DATA LISTING ::
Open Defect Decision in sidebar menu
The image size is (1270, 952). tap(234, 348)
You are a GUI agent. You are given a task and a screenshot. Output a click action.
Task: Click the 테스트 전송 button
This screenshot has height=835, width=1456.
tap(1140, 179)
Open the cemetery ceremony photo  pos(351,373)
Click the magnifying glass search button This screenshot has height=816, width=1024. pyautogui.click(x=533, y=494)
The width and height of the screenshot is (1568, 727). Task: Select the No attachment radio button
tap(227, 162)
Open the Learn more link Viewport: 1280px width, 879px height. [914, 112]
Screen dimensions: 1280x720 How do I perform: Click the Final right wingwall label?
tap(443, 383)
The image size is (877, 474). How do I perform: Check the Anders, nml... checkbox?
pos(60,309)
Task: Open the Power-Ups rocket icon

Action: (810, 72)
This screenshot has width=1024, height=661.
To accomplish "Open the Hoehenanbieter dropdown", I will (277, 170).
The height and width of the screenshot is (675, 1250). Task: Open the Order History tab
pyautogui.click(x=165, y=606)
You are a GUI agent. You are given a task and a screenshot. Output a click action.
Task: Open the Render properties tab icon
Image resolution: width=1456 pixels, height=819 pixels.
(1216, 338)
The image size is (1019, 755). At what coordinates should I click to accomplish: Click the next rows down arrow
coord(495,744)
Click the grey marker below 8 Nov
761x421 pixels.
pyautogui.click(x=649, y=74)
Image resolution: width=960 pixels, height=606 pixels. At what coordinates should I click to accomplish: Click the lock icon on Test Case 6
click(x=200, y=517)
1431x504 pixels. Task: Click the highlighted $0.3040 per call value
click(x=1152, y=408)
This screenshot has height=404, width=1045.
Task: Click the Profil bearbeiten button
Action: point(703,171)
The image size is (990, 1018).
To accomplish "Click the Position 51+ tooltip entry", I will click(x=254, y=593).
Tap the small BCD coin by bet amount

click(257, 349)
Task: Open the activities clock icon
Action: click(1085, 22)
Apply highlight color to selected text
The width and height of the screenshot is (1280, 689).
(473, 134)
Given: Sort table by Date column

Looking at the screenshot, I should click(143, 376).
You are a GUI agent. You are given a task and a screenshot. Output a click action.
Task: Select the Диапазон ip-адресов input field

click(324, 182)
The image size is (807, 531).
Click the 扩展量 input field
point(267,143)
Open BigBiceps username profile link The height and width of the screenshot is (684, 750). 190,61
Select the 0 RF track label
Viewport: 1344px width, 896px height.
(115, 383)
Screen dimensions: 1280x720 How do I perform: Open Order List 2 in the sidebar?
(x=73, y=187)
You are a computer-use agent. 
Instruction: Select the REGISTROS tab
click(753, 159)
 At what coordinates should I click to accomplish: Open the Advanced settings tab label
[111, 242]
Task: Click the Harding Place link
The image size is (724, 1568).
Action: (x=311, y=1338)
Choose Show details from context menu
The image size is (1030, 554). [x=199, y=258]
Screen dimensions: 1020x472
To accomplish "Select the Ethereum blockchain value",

WHAT IS NEEDED :: Reproduce all of the rows above, changing "GUI agent" to "interface assistant" wherever it occurs and leaving everything else unchanged.

OUTPUT FOR THIS EXERCISE ::
Open Defect Decision in sidebar menu
The image size is (1270, 952). tap(234, 348)
You are a interface assistant. You are given a task and a screenshot. Output a click action.
Task: Click the 테스트 전송 button
This screenshot has height=835, width=1456.
tap(1140, 179)
Open the cemetery ceremony photo  pos(351,373)
Click the magnifying glass search button This screenshot has height=816, width=1024. pyautogui.click(x=533, y=494)
The width and height of the screenshot is (1568, 727). Task: Select the No attachment radio button
tap(227, 162)
Open the Learn more link Viewport: 1280px width, 879px height. [914, 112]
Screen dimensions: 1280x720 How do I perform: Click the Final right wingwall label?
tap(443, 383)
The image size is (877, 474). How do I perform: Check the Anders, nml... checkbox?
pos(60,309)
Task: Open the Power-Ups rocket icon

Action: (810, 72)
This screenshot has width=1024, height=661.
To accomplish "Open the Hoehenanbieter dropdown", I will (277, 170).
The height and width of the screenshot is (675, 1250). Task: Open the Order History tab
pyautogui.click(x=165, y=606)
You are a interface assistant. You are given a task and a screenshot. Output a click action.
Task: Open the Render properties tab icon
Image resolution: width=1456 pixels, height=819 pixels.
(1216, 338)
The image size is (1019, 755). At what coordinates should I click to accomplish: Click the next rows down arrow
coord(495,744)
Click the grey marker below 8 Nov
761x421 pixels.
pyautogui.click(x=649, y=74)
Image resolution: width=960 pixels, height=606 pixels. At what coordinates should I click to accomplish: Click the lock icon on Test Case 6
click(x=200, y=517)
1431x504 pixels. Task: Click the highlighted $0.3040 per call value
click(x=1152, y=408)
This screenshot has height=404, width=1045.
Task: Click the Profil bearbeiten button
Action: point(703,171)
The image size is (990, 1018).
To accomplish "Click the Position 51+ tooltip entry", I will click(x=254, y=593).
Tap the small BCD coin by bet amount

click(257, 349)
Task: Open the activities clock icon
Action: click(1085, 22)
Apply highlight color to selected text
The width and height of the screenshot is (1280, 689).
(473, 134)
Given: Sort table by Date column

Looking at the screenshot, I should click(143, 376).
You are a interface assistant. You are given a task and a screenshot. Output a click action.
Task: Select the Диапазон ip-адресов input field

click(324, 182)
The image size is (807, 531).
Click the 扩展量 input field
point(267,143)
Open BigBiceps username profile link The height and width of the screenshot is (684, 750). 190,61
Select the 0 RF track label
Viewport: 1344px width, 896px height.
(115, 383)
Screen dimensions: 1280x720 How do I perform: Open Order List 2 in the sidebar?
(x=73, y=187)
You are a computer-use agent. 
Instruction: Select the REGISTROS tab
click(753, 159)
 At what coordinates should I click to accomplish: Open the Advanced settings tab label
[111, 242]
Task: Click the Harding Place link
The image size is (724, 1568).
Action: (x=311, y=1338)
Choose Show details from context menu
The image size is (1030, 554). [x=199, y=258]
Screen dimensions: 1020x472
To accomplish "Select the Ethereum blockchain value",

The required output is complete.